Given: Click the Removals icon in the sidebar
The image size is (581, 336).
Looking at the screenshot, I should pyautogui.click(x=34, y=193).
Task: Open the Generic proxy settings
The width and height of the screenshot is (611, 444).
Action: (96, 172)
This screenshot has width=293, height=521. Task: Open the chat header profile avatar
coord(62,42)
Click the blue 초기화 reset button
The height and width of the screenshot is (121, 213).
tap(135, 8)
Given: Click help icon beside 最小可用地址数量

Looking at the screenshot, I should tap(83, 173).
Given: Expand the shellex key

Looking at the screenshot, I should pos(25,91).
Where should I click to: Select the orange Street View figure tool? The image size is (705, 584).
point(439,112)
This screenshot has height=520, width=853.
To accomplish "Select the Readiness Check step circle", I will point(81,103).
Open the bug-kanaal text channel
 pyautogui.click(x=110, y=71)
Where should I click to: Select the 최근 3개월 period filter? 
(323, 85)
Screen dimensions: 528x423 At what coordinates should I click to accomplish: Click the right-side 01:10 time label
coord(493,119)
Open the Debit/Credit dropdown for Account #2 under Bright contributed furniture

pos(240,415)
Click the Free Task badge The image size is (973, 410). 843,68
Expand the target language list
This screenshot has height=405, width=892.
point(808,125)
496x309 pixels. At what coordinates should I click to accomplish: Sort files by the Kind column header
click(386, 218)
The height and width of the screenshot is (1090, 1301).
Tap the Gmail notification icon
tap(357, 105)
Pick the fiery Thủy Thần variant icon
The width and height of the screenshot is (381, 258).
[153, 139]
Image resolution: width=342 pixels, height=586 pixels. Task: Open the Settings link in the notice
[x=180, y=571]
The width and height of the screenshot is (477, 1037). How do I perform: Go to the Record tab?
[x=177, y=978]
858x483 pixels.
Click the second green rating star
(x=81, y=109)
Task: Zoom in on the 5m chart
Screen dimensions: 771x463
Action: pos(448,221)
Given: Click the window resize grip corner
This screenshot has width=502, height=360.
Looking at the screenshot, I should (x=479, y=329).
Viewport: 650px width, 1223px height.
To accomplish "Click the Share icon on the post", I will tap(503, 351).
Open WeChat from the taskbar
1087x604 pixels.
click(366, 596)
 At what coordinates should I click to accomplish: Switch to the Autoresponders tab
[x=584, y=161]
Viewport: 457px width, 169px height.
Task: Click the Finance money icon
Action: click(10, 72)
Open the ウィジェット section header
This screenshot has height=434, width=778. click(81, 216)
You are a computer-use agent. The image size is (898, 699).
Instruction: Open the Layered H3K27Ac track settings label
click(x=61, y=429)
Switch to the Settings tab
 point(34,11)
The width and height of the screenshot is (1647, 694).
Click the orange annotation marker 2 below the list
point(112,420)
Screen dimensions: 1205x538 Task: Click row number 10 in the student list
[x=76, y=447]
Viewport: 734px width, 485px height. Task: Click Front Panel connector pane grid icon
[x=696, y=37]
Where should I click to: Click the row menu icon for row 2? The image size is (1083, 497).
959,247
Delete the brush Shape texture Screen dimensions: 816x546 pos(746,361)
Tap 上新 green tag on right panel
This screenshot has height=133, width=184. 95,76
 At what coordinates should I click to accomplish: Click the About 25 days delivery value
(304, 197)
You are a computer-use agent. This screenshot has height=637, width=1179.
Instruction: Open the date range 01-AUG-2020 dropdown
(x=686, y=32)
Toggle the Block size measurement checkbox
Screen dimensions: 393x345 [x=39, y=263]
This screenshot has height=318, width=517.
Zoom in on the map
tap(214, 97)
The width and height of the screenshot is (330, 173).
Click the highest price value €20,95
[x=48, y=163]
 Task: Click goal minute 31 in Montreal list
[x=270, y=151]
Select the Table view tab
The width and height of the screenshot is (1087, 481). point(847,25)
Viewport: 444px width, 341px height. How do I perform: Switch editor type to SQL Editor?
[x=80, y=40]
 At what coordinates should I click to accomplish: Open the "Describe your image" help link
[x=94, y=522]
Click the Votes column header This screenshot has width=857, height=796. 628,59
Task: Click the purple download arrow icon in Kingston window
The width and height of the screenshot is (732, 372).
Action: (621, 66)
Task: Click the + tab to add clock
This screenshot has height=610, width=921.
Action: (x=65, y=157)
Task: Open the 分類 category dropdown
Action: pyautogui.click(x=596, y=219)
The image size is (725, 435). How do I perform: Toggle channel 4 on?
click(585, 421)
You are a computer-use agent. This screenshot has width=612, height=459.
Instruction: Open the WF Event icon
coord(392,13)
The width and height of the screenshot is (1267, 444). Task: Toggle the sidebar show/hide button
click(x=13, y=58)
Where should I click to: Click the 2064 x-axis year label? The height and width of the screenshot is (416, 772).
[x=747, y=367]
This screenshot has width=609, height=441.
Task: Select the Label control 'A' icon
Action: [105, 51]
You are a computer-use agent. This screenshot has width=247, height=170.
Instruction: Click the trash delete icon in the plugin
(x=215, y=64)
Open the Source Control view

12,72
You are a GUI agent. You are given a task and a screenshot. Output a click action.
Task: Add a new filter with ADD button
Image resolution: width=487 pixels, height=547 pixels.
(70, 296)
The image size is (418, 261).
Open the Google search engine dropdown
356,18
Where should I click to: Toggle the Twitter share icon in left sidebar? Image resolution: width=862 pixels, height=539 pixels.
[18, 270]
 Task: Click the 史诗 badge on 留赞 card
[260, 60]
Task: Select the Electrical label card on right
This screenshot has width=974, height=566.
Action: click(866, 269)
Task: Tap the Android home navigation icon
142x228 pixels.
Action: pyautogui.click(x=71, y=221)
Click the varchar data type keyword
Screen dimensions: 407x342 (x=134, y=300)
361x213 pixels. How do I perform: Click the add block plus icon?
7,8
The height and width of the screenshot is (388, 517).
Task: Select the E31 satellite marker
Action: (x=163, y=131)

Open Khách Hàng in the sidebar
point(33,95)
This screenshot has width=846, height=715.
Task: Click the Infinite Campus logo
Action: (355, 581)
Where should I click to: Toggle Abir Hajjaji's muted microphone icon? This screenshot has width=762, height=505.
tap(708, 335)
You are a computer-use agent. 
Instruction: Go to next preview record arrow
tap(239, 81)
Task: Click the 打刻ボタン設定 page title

____

Your instructions:
All entries must be duplicated exactly, with none left out.

Solution to the problem:
Given: Click the Removals icon in the sidebar
The image size is (581, 336).
Looking at the screenshot, I should pyautogui.click(x=34, y=193).
Task: Open the Generic proxy settings
The width and height of the screenshot is (611, 444).
Action: (96, 172)
This screenshot has width=293, height=521. Task: Open the chat header profile avatar
coord(62,42)
Click the blue 초기화 reset button
The height and width of the screenshot is (121, 213).
tap(135, 8)
Given: Click help icon beside 最小可用地址数量

Looking at the screenshot, I should tap(83, 173).
Given: Expand the shellex key

Looking at the screenshot, I should pos(25,91).
Where should I click to: Select the orange Street View figure tool? The image size is (705, 584).
point(439,112)
This screenshot has height=520, width=853.
To accomplish "Select the Readiness Check step circle", I will point(81,103).
Open the bug-kanaal text channel
 pyautogui.click(x=110, y=71)
Where should I click to: Select the 최근 3개월 period filter? 
(323, 85)
Screen dimensions: 528x423 At what coordinates should I click to accomplish: Click the right-side 01:10 time label
coord(493,119)
Open the Debit/Credit dropdown for Account #2 under Bright contributed furniture

pos(240,415)
Click the Free Task badge The image size is (973, 410). 843,68
Expand the target language list
This screenshot has height=405, width=892.
point(808,125)
496x309 pixels. At what coordinates should I click to accomplish: Sort files by the Kind column header
click(386, 218)
The height and width of the screenshot is (1090, 1301).
Tap the Gmail notification icon
tap(357, 105)
Pick the fiery Thủy Thần variant icon
The width and height of the screenshot is (381, 258).
[153, 139]
Image resolution: width=342 pixels, height=586 pixels. Task: Open the Settings link in the notice
[x=180, y=571]
The width and height of the screenshot is (477, 1037). How do I perform: Go to the Record tab?
[x=177, y=978]
858x483 pixels.
Click the second green rating star
(x=81, y=109)
Task: Zoom in on the 5m chart
Screen dimensions: 771x463
Action: pos(448,221)
Given: Click the window resize grip corner
This screenshot has width=502, height=360.
Looking at the screenshot, I should (x=479, y=329).
Viewport: 650px width, 1223px height.
To accomplish "Click the Share icon on the post", I will tap(503, 351).
Open WeChat from the taskbar
1087x604 pixels.
click(366, 596)
 At what coordinates should I click to accomplish: Switch to the Autoresponders tab
[x=584, y=161]
Viewport: 457px width, 169px height.
Task: Click the Finance money icon
Action: click(10, 72)
Open the ウィジェット section header
This screenshot has height=434, width=778. click(81, 216)
You are a computer-use agent. The image size is (898, 699).
Instruction: Open the Layered H3K27Ac track settings label
click(x=61, y=429)
Switch to the Settings tab
 point(34,11)
The width and height of the screenshot is (1647, 694).
Click the orange annotation marker 2 below the list
point(112,420)
Screen dimensions: 1205x538 Task: Click row number 10 in the student list
[x=76, y=447]
Viewport: 734px width, 485px height. Task: Click Front Panel connector pane grid icon
[x=696, y=37]
Where should I click to: Click the row menu icon for row 2? The image size is (1083, 497).
959,247
Delete the brush Shape texture Screen dimensions: 816x546 pos(746,361)
Tap 上新 green tag on right panel
This screenshot has height=133, width=184. 95,76
 At what coordinates should I click to accomplish: Click the About 25 days delivery value
(304, 197)
You are a computer-use agent. This screenshot has height=637, width=1179.
Instruction: Open the date range 01-AUG-2020 dropdown
(x=686, y=32)
Toggle the Block size measurement checkbox
Screen dimensions: 393x345 [x=39, y=263]
This screenshot has height=318, width=517.
Zoom in on the map
tap(214, 97)
The width and height of the screenshot is (330, 173).
Click the highest price value €20,95
[x=48, y=163]
 Task: Click goal minute 31 in Montreal list
[x=270, y=151]
Select the Table view tab
The width and height of the screenshot is (1087, 481). point(847,25)
Viewport: 444px width, 341px height. How do I perform: Switch editor type to SQL Editor?
[x=80, y=40]
 At what coordinates should I click to accomplish: Open the "Describe your image" help link
[x=94, y=522]
Click the Votes column header This screenshot has width=857, height=796. 628,59
Task: Click the purple download arrow icon in Kingston window
The width and height of the screenshot is (732, 372).
Action: (621, 66)
Task: Click the + tab to add clock
This screenshot has height=610, width=921.
Action: (x=65, y=157)
Task: Open the 分類 category dropdown
Action: pyautogui.click(x=596, y=219)
The image size is (725, 435). How do I perform: Toggle channel 4 on?
click(585, 421)
You are a computer-use agent. This screenshot has width=612, height=459.
Instruction: Open the WF Event icon
coord(392,13)
The width and height of the screenshot is (1267, 444). Task: Toggle the sidebar show/hide button
click(x=13, y=58)
Where should I click to: Click the 2064 x-axis year label? The height and width of the screenshot is (416, 772).
[x=747, y=367]
This screenshot has width=609, height=441.
Task: Select the Label control 'A' icon
Action: [105, 51]
You are a computer-use agent. This screenshot has width=247, height=170.
Instruction: Click the trash delete icon in the plugin
(x=215, y=64)
Open the Source Control view

12,72
You are a GUI agent. You are given a task and a screenshot. Output a click action.
Task: Add a new filter with ADD button
Image resolution: width=487 pixels, height=547 pixels.
(70, 296)
The image size is (418, 261).
Open the Google search engine dropdown
356,18
Where should I click to: Toggle the Twitter share icon in left sidebar? Image resolution: width=862 pixels, height=539 pixels.
[18, 270]
 Task: Click the 史诗 badge on 留赞 card
[260, 60]
Task: Select the Electrical label card on right
This screenshot has width=974, height=566.
Action: click(866, 269)
Task: Tap the Android home navigation icon
142x228 pixels.
Action: pyautogui.click(x=71, y=221)
Click the varchar data type keyword
Screen dimensions: 407x342 (x=134, y=300)
361x213 pixels. How do I perform: Click the add block plus icon?
7,8
The height and width of the screenshot is (388, 517).
Task: Select the E31 satellite marker
Action: (x=163, y=131)

Open Khách Hàng in the sidebar
point(33,95)
This screenshot has width=846, height=715.
Task: Click the Infinite Campus logo
Action: (355, 581)
Where should I click to: Toggle Abir Hajjaji's muted microphone icon? This screenshot has width=762, height=505.
tap(708, 335)
You are a computer-use agent. 
Instruction: Go to next preview record arrow
tap(239, 81)
Task: Click the 打刻ボタン設定 page title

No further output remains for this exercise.